まずなにより、本書の構成の妙が挙げられよう。第一のセクションは、それを支える「ジェンダー」、「芸術」、「自然」といったキーワードを軸に、サンドの作品解釈に新しい視座を提供することを旨とする。サンドの描く「男と女」は、固定化されたジェンダー規範からの脱却の企てに満ちていること。また、音楽のみならず絵画にも造詣の深いサンドは、多くの芸術家たちとの交流の経験から「芸術全般」との関わりを深めていったこと。
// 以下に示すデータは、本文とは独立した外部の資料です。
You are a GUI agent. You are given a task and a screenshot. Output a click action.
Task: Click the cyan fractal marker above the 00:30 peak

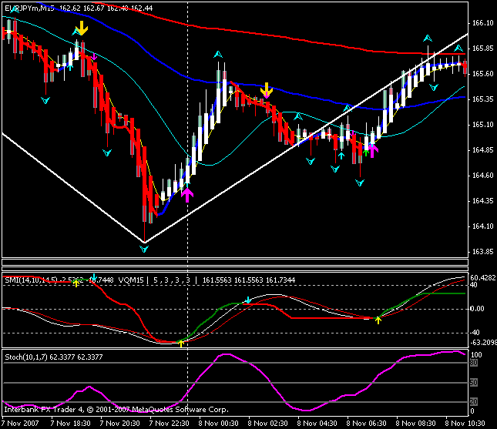click(x=218, y=55)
さらに、愛読のルソーをとおして「田園の人々」にルソー的な自然人の理想像を見出そうとしたこと。このように、第一のセクションでは、三方向からの視座が、サンドの作品の丹念な読みを経て具体的に示されていくのである。サンドの小説が巧みに読み解かれていくさまを目にするのはことのほか楽しく、実際、読者は数多いサンドの作品を横断しつつ、広くサンドの世界を俯瞰できるというわけだ。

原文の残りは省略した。